PROVIDED RECORDS>
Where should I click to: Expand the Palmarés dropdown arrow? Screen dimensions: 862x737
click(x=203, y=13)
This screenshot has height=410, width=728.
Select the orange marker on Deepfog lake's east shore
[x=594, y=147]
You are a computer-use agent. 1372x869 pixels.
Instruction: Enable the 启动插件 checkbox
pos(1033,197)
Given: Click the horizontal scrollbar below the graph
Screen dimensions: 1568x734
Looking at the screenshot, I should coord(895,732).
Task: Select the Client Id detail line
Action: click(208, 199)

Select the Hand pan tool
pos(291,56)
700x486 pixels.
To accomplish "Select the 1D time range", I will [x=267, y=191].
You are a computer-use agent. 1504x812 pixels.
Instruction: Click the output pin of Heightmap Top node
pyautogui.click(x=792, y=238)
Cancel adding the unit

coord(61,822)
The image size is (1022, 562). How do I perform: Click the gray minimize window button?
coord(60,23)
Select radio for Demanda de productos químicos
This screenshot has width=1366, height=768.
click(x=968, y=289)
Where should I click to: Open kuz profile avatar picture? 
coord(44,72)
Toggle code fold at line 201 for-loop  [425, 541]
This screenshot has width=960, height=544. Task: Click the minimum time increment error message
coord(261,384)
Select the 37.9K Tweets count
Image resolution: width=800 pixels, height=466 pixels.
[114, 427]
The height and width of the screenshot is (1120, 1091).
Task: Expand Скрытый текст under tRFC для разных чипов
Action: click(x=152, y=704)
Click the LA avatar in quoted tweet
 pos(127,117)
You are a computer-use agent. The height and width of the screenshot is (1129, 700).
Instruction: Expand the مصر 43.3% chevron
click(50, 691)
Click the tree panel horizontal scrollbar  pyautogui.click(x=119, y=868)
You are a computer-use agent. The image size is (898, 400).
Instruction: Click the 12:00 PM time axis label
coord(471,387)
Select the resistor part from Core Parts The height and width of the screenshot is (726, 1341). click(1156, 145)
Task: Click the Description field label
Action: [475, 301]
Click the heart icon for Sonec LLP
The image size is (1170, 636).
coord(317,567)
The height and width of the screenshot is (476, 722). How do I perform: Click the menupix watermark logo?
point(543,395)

EXERCISE PROMPT>
Extract the data word for word, starting with the line that contains "Select the resistor" and going on through the final line of the data.

EXERCISE RESPONSE>
Select the resistor part from Core Parts The height and width of the screenshot is (726, 1341). click(1156, 145)
Task: Click the Description field label
Action: [475, 301]
Click the heart icon for Sonec LLP
The image size is (1170, 636).
coord(317,567)
The height and width of the screenshot is (476, 722). How do I perform: Click the menupix watermark logo?
point(543,395)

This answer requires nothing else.